Extracted information:
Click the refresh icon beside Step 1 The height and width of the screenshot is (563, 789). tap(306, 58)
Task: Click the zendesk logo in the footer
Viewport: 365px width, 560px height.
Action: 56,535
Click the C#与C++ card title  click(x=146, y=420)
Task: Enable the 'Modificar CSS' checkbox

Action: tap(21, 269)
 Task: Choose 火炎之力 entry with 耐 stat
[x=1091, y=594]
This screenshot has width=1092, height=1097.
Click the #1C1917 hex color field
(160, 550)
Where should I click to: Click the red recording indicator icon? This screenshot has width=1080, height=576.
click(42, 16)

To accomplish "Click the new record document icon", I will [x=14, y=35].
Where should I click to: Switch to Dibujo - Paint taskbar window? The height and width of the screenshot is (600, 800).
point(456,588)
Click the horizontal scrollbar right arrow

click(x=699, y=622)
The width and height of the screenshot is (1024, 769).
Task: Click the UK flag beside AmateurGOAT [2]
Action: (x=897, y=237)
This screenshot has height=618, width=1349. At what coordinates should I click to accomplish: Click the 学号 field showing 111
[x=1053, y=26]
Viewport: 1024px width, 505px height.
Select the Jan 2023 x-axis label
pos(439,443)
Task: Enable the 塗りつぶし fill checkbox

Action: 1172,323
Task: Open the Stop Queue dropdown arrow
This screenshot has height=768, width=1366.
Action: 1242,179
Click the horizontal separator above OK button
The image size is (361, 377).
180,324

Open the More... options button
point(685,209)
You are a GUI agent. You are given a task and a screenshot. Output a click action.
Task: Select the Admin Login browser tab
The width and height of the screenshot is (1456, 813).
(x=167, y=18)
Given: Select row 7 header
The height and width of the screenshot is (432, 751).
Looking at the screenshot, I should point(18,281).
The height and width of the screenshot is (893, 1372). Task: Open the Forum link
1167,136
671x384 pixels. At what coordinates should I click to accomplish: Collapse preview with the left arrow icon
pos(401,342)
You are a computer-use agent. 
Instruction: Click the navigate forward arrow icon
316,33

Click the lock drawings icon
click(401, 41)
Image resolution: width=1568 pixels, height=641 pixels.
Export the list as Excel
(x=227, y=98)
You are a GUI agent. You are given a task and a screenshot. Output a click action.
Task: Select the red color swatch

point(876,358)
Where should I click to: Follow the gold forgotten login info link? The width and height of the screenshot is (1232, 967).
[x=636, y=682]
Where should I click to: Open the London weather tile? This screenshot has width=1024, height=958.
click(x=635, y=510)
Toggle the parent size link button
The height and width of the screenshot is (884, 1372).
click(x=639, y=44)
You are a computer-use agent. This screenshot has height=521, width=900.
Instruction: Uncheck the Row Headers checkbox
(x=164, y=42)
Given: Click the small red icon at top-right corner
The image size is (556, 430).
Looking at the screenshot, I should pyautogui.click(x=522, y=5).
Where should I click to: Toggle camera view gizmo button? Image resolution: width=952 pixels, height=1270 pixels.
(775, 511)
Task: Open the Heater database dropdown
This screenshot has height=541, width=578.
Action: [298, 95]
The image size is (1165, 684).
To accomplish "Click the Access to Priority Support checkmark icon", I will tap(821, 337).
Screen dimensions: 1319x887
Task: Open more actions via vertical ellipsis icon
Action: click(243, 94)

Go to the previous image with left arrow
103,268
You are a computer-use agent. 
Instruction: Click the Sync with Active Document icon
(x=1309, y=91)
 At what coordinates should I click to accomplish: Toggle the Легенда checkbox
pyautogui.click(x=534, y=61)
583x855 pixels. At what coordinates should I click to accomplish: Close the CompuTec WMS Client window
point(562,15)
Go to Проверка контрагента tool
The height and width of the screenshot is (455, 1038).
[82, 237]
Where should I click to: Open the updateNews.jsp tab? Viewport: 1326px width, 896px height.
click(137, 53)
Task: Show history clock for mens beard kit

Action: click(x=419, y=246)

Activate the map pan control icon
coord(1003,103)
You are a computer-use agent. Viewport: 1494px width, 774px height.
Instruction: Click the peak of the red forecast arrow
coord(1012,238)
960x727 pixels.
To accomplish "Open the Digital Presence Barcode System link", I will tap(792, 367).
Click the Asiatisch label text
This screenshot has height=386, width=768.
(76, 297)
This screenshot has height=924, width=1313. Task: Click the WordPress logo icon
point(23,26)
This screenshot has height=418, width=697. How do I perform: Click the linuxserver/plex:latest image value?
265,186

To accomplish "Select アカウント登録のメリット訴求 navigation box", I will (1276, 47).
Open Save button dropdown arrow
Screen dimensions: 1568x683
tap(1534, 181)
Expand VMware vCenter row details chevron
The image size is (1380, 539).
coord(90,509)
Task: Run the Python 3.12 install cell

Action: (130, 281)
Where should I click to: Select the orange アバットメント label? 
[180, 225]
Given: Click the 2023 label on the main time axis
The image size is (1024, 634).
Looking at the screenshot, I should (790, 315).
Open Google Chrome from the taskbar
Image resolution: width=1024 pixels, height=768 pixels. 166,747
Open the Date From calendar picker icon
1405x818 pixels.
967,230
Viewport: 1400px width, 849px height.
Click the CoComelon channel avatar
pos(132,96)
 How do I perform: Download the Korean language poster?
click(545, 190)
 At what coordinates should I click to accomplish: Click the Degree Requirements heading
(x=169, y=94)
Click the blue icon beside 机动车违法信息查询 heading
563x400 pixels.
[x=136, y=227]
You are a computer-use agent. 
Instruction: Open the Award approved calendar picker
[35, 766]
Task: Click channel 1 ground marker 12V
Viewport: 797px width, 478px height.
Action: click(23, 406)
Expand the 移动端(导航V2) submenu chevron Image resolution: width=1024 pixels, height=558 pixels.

Stated exercise:
Return the stretch of the listing from the line containing "Where should I click to: Select" through the line containing "Action: click(23, 406)", unchanged.

Finished exercise:
Where should I click to: Select the orange アバットメント label? 
[180, 225]
Given: Click the 2023 label on the main time axis
The image size is (1024, 634).
Looking at the screenshot, I should (790, 315).
Open Google Chrome from the taskbar
Image resolution: width=1024 pixels, height=768 pixels. 166,747
Open the Date From calendar picker icon
1405x818 pixels.
967,230
Viewport: 1400px width, 849px height.
Click the CoComelon channel avatar
pos(132,96)
 How do I perform: Download the Korean language poster?
click(545, 190)
 At what coordinates should I click to accomplish: Click the Degree Requirements heading
(x=169, y=94)
Click the blue icon beside 机动车违法信息查询 heading
563x400 pixels.
[x=136, y=227]
You are a computer-use agent. 
Instruction: Open the Award approved calendar picker
[35, 766]
Task: Click channel 1 ground marker 12V
Viewport: 797px width, 478px height.
Action: click(23, 406)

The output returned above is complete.